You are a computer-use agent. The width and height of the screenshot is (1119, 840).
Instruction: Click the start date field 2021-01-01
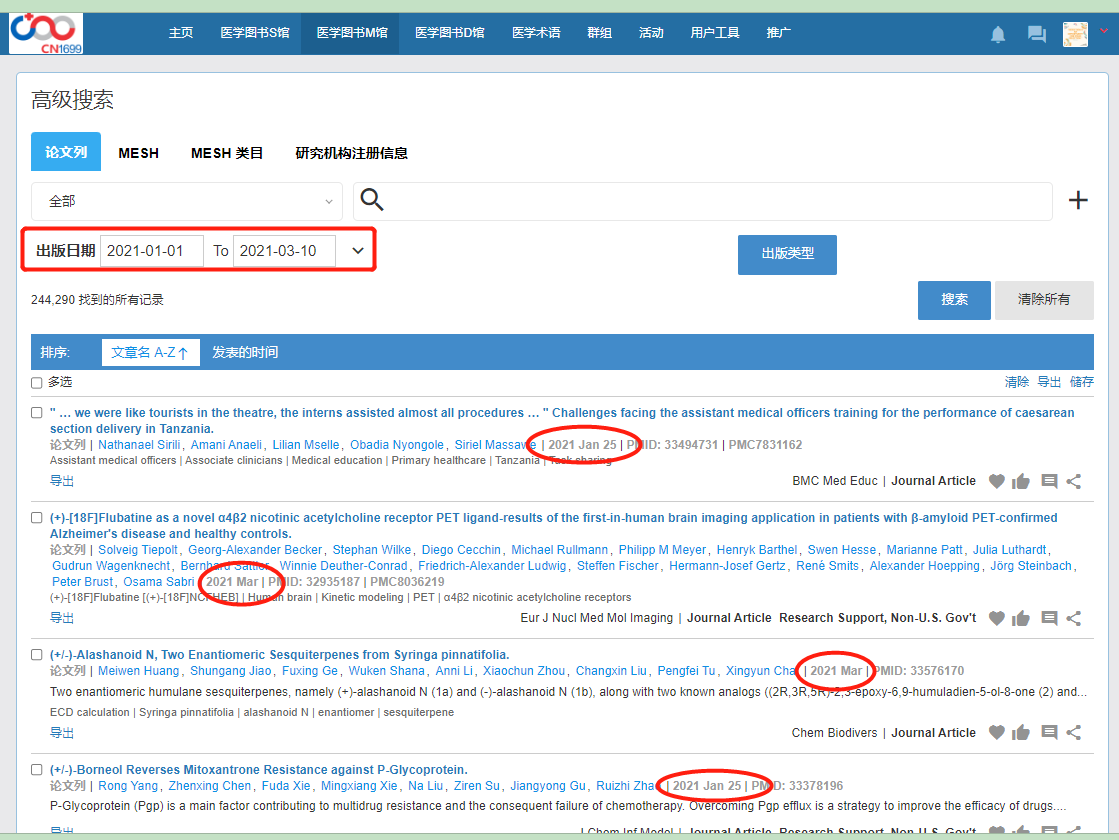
...
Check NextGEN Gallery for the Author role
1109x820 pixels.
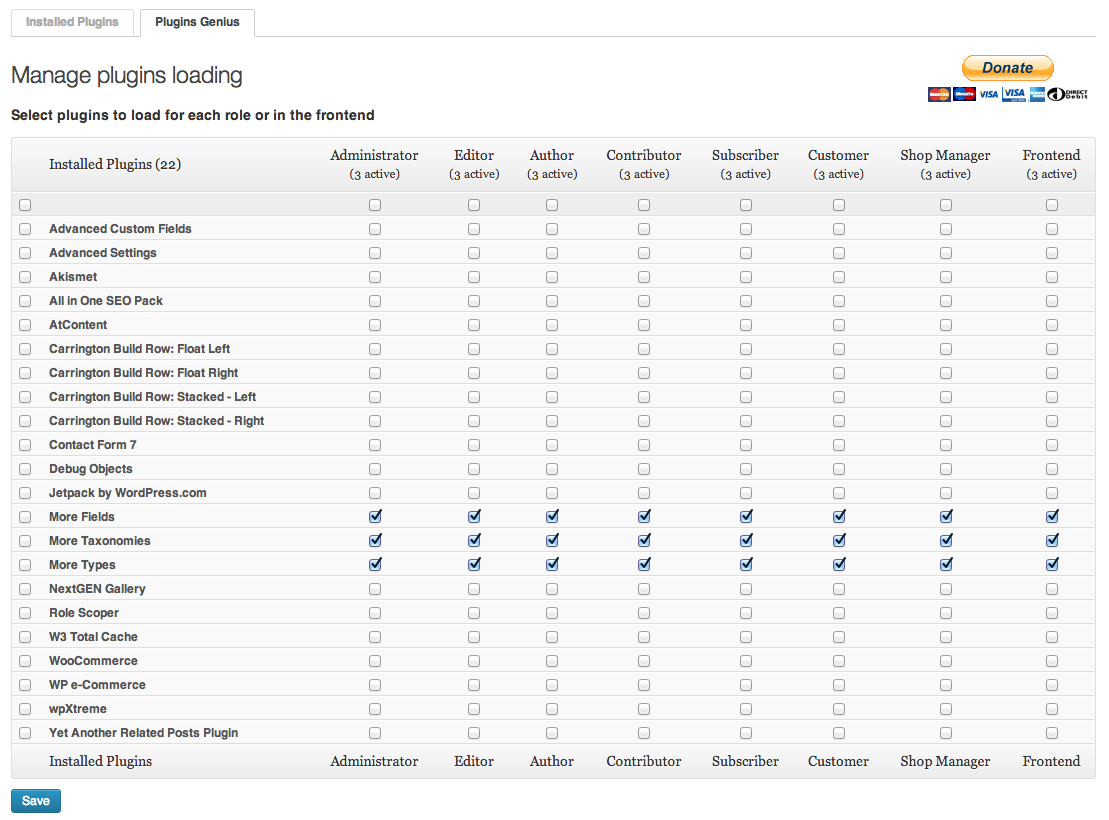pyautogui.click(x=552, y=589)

◆ **WHAT THIS TASK INVOLVES**:
Lay out the lines of the records from the one containing "You are a computer-use" through the one containing "Instruction: Click the", both included, as a JSON list of strings. Use one string per line and leave out blank lines.

◆ **FINISHED ANSWER**:
[
  "You are a computer-use agent. The width and height of the screenshot is (1119, 840).",
  "Instruction: Click the start date field 2021-01-01"
]